▶ [Aim of the task]: Convert the lines below into a JSON list of strings, one string per line, leaving out blank lines.

───── Supplied material

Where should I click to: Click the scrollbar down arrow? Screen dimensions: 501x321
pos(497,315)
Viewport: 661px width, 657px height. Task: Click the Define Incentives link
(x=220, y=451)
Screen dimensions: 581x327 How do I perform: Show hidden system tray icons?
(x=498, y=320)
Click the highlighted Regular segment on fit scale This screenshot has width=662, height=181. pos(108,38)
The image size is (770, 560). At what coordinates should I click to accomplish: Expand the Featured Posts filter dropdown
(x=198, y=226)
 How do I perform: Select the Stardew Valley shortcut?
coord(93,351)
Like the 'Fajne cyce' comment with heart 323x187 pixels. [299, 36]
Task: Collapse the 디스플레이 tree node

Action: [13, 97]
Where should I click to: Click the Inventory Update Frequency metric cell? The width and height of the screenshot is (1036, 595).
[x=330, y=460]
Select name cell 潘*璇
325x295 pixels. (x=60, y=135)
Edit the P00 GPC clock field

──────────

▶ [Expected output]:
[
  "Where should I click to: Click the scrollbar down arrow? Screen dimensions: 501x321",
  "pos(497,315)",
  "Viewport: 661px width, 657px height. Task: Click the Define Incentives link",
  "(x=220, y=451)",
  "Screen dimensions: 581x327 How do I perform: Show hidden system tray icons?",
  "(x=498, y=320)",
  "Click the highlighted Regular segment on fit scale This screenshot has width=662, height=181. pos(108,38)",
  "The image size is (770, 560). At what coordinates should I click to accomplish: Expand the Featured Posts filter dropdown",
  "(x=198, y=226)",
  " How do I perform: Select the Stardew Valley shortcut?",
  "coord(93,351)",
  "Like the 'Fajne cyce' comment with heart 323x187 pixels. [299, 36]",
  "Task: Collapse the 디스플레이 tree node",
  "Action: [13, 97]",
  "Where should I click to: Click the Inventory Update Frequency metric cell? The width and height of the screenshot is (1036, 595).",
  "[x=330, y=460]",
  "Select name cell 潘*璇",
  "325x295 pixels. (x=60, y=135)",
  "Edit the P00 GPC clock field"
]